Supplied text:

>> begin

Re: Hadoop InputFormat - Processing large number of small files

Felix Chern Wed, 20 Aug 2014 10:29:36 -0700

I wrote a post on how to use CombineInputFormat:
http://www.idryman.org/blog/2013/09/22/process-small-files-on-hadoop-using-combinefileinputformat-1/
In the RecordReader constructor, you can get the context of which file you are 
reading in.
In my example, I created FileLineWritable to include the filename in the mapper 
input key.
Then you can use the input key as:


  
  public static class TestMapper extends Mapper<FileLineWritable, Text, Text, 
IntWritable>{
    private Text txt = new Text();
    private IntWritable count = new IntWritable(1);
    public void map (FileLineWritable key, Text val, Context context) throws 
IOException, InterruptedException{
      StringTokenizer st = new StringTokenizer(val.toString());
        while (st.hasMoreTokens()){
          txt.set(key.fileName + st.nextToken());          
          context.write(txt, count);
        }
    }
  }


Cheers,
Felix


On Aug 20, 2014, at 8:19 AM, rab ra <rab...@gmail.com> wrote:

> Thanks for the response.

>> end

Element and text position data:

>> begin

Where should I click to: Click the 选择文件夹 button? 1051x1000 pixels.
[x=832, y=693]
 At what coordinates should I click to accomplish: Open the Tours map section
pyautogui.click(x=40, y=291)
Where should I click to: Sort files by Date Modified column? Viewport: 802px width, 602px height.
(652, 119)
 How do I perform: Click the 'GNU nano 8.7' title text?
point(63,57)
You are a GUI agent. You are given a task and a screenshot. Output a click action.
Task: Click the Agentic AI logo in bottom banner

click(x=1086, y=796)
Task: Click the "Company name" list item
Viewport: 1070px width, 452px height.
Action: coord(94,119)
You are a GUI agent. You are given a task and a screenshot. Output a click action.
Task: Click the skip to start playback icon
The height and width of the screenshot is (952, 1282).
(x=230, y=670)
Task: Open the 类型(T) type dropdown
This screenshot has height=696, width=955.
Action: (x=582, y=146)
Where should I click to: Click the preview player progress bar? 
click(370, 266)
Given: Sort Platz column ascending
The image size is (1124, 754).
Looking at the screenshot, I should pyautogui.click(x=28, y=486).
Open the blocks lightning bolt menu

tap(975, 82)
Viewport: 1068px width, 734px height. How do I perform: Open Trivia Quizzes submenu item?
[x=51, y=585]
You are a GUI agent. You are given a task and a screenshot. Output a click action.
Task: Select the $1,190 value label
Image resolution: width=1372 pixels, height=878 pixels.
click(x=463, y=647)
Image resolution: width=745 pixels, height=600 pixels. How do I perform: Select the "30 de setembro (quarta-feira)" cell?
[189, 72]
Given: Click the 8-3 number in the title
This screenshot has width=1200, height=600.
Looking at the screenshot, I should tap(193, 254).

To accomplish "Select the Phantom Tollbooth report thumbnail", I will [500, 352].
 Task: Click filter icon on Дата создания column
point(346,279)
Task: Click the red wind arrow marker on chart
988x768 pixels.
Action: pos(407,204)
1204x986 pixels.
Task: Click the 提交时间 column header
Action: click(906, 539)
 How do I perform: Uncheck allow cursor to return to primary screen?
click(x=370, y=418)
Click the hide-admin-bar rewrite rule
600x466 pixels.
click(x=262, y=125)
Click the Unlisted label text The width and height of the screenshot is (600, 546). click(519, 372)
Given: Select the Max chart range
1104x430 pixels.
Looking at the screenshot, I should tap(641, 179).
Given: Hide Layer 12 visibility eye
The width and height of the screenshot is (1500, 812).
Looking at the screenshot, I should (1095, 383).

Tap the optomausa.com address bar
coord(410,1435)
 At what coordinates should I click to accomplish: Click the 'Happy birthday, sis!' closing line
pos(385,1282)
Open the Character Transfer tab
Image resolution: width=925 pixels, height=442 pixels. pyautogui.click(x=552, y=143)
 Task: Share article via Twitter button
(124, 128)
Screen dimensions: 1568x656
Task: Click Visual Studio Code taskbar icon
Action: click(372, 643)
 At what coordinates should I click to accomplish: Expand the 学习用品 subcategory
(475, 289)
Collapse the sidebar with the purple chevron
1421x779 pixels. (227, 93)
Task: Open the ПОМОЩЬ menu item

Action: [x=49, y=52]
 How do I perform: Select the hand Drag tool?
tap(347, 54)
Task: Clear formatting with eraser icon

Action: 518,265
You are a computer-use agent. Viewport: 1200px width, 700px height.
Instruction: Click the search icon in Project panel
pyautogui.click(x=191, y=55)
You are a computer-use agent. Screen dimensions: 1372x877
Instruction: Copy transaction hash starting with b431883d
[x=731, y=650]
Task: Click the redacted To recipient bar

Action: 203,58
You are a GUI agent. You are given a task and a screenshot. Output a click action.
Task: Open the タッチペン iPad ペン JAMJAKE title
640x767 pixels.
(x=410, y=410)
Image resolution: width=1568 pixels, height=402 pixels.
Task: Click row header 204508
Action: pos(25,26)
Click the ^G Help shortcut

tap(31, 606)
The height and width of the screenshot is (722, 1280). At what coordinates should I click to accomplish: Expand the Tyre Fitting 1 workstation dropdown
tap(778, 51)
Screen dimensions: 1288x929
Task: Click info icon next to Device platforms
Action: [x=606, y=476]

>> end

Exercises to complete:
[a] Translate this sentence from the Hadoop small-files reply into Spanish: "In my example, I created FileLineWritable to include the filename in the mapper input key."
[b] Output the Hadoop small-files reply verbatim from "Felix Chern Wed, 20" up to and including "reading in.".

Exercise answers:
[a] En mi ejemplo, creé FileLineWritable para incluir el nombre del archivo en la clave de entrada del mapper.

[b]
Felix Chern Wed, 20 Aug 2014 10:29:36 -0700

I wrote a post on how to use CombineInputFormat:
http://www.idryman.org/blog/2013/09/22/process-small-files-on-hadoop-using-combinefileinputformat-1/
In the RecordReader constructor, you can get the context of which file you are 
reading in.